■ WHAT TO DO: Edit the lines from the one containing "Open the Forecast Month column filter" through the one containing "(x=1099, y=945)": swap "foreground" for "background" and return only those lines with everything else unchanged.

■ RECORDED INFORMATION:
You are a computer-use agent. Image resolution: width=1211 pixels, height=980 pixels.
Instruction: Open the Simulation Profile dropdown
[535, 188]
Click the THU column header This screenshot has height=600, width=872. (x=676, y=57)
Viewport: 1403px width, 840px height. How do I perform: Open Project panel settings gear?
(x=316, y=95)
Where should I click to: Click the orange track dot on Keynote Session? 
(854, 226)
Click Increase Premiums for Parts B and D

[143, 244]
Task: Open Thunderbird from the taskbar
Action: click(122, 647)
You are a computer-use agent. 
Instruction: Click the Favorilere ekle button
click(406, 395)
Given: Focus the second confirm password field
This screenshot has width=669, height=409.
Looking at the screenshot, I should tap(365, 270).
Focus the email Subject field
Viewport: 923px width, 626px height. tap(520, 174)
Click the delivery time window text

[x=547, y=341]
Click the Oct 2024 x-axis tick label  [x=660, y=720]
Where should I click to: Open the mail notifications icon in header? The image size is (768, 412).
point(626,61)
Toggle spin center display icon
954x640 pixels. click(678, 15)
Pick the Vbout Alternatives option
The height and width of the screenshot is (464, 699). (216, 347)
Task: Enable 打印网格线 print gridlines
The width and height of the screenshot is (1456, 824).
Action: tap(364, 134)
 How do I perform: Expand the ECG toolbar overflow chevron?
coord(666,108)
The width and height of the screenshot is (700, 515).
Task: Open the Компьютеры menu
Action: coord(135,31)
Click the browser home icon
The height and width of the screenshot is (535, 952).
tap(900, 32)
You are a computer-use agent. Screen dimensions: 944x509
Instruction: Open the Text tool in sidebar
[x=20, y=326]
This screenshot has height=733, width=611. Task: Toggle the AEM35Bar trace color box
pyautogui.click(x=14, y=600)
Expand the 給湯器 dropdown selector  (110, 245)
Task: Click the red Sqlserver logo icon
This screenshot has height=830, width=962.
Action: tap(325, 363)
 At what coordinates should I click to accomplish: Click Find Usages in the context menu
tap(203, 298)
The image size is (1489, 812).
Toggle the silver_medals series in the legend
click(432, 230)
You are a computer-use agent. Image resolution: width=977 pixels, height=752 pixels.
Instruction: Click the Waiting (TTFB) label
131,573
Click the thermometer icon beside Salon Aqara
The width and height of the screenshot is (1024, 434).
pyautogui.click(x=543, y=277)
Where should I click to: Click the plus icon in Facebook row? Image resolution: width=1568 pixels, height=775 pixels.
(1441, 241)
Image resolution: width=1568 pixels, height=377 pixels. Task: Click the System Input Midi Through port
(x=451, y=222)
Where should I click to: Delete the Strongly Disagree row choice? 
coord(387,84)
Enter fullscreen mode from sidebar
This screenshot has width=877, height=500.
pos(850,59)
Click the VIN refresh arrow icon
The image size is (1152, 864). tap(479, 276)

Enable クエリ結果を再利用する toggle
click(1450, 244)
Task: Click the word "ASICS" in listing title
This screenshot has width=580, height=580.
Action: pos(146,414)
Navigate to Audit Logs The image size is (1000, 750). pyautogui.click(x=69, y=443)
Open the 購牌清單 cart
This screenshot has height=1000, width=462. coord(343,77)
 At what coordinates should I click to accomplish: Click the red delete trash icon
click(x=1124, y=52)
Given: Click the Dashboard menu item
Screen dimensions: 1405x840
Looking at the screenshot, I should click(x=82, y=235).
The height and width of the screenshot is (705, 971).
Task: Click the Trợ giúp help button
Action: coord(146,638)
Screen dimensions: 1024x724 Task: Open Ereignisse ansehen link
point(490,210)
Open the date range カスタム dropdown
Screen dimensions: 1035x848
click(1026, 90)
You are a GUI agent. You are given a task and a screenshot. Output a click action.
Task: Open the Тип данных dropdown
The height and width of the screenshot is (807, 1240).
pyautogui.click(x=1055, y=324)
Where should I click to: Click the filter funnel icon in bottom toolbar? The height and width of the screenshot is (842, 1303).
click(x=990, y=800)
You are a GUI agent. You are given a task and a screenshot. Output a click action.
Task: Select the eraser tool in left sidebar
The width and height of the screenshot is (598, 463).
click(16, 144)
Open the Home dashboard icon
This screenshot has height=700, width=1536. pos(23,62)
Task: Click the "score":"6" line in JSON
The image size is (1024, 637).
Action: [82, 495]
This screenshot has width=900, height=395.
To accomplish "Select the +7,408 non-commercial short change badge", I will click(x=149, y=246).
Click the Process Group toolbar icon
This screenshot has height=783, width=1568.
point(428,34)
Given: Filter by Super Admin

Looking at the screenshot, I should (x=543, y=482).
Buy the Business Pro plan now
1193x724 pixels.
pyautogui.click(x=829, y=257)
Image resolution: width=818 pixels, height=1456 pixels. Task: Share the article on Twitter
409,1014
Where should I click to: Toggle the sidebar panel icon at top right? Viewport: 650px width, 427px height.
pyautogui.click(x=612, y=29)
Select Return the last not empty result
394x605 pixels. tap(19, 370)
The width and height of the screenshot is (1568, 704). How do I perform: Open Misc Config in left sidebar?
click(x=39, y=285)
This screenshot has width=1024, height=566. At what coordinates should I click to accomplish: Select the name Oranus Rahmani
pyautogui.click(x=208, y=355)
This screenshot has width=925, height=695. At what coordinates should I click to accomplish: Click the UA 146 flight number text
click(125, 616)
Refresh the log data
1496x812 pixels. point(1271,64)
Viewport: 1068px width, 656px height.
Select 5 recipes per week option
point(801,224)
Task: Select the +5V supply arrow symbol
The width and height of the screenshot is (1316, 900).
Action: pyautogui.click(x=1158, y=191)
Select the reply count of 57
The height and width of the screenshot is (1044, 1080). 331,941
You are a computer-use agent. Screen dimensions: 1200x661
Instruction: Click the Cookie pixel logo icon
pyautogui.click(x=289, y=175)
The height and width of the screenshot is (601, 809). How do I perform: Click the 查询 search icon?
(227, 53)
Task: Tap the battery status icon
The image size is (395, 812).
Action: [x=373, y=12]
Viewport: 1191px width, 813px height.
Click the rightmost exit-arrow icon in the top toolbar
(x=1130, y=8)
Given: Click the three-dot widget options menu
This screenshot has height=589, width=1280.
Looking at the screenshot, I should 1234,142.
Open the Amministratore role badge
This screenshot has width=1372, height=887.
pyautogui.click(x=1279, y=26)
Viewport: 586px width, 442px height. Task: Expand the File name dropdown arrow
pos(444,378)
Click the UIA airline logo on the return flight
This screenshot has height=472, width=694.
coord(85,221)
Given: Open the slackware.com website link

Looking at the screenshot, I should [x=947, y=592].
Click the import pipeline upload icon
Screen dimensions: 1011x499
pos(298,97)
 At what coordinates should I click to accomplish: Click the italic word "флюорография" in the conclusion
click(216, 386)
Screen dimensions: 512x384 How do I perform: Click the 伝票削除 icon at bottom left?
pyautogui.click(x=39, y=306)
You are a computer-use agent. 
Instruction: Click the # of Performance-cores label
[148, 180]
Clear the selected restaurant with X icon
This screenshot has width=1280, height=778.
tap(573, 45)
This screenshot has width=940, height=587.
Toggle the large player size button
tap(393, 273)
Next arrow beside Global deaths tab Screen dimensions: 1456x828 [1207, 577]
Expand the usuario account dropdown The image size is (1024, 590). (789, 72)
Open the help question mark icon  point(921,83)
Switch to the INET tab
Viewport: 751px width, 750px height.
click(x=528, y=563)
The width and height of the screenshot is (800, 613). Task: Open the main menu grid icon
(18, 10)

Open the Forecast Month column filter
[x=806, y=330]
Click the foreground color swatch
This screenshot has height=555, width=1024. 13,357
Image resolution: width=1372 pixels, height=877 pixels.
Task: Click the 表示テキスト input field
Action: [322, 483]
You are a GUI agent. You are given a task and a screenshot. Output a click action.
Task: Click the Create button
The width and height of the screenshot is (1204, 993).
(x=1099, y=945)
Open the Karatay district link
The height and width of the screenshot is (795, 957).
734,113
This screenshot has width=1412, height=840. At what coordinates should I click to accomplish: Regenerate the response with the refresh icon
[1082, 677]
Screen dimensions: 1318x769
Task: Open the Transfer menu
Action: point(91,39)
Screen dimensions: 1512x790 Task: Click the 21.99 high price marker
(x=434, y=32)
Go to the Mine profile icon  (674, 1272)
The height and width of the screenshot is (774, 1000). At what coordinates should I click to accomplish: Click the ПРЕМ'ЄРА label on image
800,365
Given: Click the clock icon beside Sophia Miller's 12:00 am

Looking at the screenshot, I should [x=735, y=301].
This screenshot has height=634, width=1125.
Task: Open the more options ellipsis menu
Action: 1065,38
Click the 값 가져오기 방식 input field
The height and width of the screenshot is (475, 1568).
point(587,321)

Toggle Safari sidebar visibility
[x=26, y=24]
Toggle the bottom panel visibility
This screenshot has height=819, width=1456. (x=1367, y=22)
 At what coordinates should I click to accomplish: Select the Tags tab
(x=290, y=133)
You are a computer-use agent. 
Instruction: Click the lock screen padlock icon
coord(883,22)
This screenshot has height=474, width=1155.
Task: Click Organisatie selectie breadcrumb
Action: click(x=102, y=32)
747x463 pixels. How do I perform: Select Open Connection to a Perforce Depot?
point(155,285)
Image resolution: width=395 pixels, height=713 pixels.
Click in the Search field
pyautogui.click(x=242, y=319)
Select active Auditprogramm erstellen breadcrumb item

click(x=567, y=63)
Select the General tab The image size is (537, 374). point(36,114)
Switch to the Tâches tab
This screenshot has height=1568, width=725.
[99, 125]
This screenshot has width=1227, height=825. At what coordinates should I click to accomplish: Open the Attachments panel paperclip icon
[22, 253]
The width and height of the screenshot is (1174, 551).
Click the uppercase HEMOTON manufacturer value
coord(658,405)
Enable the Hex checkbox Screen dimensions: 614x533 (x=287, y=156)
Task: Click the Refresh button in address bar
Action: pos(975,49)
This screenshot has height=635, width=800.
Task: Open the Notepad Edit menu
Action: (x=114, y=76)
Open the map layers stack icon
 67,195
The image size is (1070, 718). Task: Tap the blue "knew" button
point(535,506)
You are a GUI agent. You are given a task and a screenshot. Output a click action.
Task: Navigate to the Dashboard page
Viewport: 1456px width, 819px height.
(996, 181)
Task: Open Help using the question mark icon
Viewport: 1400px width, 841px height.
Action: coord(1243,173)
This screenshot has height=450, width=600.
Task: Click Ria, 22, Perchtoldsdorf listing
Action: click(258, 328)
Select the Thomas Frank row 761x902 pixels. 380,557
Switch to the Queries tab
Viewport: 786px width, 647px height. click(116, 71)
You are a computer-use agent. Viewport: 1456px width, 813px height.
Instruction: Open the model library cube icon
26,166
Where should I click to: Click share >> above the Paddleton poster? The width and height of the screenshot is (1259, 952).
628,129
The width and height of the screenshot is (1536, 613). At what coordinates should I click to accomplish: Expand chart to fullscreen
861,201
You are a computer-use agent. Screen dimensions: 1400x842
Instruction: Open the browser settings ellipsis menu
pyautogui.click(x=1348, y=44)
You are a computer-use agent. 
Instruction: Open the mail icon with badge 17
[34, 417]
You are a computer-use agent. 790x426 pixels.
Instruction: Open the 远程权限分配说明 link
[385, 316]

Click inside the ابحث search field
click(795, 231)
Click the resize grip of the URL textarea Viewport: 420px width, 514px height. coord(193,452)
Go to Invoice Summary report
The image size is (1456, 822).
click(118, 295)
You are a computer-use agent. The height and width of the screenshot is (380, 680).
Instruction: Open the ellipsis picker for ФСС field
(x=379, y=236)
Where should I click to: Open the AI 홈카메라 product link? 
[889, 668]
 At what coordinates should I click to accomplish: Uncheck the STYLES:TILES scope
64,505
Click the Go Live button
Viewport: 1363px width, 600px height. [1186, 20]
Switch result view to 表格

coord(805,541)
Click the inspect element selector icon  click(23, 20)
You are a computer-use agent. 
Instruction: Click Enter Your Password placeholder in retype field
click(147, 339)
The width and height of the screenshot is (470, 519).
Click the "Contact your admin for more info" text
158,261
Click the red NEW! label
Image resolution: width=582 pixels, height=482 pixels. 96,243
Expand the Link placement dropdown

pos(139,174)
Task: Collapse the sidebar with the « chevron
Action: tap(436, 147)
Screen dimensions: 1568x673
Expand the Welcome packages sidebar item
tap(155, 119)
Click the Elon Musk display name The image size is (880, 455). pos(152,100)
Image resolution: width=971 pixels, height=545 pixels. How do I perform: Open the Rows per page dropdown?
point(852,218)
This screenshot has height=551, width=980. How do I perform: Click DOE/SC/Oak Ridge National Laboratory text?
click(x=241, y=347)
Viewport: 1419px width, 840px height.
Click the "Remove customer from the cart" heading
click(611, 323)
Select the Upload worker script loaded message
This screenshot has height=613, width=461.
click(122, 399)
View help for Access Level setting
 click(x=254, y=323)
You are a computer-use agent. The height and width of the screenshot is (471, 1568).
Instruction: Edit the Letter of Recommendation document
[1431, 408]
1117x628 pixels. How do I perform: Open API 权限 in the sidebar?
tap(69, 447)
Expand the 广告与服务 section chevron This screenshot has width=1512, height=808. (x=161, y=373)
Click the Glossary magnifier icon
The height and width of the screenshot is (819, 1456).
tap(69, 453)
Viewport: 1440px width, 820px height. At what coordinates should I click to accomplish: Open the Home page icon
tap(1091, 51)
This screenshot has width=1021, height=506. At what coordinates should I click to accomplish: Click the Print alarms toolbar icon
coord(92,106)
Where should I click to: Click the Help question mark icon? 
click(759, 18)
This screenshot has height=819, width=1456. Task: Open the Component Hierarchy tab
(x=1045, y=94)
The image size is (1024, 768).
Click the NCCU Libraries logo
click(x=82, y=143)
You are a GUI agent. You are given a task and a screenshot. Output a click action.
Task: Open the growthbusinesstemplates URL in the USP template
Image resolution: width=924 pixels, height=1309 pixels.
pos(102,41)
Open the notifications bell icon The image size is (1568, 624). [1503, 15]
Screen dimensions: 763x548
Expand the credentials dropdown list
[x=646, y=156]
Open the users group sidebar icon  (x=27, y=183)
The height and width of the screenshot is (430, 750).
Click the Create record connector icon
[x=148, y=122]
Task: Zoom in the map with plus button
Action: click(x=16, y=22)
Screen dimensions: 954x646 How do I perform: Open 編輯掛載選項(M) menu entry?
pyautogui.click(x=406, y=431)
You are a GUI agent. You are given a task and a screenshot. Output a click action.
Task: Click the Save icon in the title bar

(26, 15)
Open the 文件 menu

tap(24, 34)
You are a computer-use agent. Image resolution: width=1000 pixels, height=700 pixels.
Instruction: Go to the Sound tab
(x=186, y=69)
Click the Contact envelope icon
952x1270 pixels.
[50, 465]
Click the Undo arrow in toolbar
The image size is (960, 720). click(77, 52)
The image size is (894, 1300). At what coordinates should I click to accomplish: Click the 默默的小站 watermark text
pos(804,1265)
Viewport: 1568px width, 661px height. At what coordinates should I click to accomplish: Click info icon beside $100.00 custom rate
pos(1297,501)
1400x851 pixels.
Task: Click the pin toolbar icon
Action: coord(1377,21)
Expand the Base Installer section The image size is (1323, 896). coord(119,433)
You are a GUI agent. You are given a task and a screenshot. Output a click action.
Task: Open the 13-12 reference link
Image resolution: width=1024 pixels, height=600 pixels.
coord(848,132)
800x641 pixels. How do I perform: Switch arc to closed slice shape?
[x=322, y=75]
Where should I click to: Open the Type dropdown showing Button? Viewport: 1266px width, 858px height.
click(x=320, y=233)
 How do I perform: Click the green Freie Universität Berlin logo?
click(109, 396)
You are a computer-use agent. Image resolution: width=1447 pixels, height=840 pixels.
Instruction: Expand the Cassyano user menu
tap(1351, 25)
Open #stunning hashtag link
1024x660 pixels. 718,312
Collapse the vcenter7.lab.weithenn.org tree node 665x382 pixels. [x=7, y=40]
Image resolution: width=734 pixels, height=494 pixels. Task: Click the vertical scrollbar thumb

■ WRITTEN SOLUTION:
Open the Forecast Month column filter
[x=806, y=330]
Click the background color swatch
This screenshot has height=555, width=1024. 13,357
Image resolution: width=1372 pixels, height=877 pixels.
Task: Click the 表示テキスト input field
Action: [322, 483]
You are a GUI agent. You are given a task and a screenshot. Output a click action.
Task: Click the Create button
The width and height of the screenshot is (1204, 993).
(x=1099, y=945)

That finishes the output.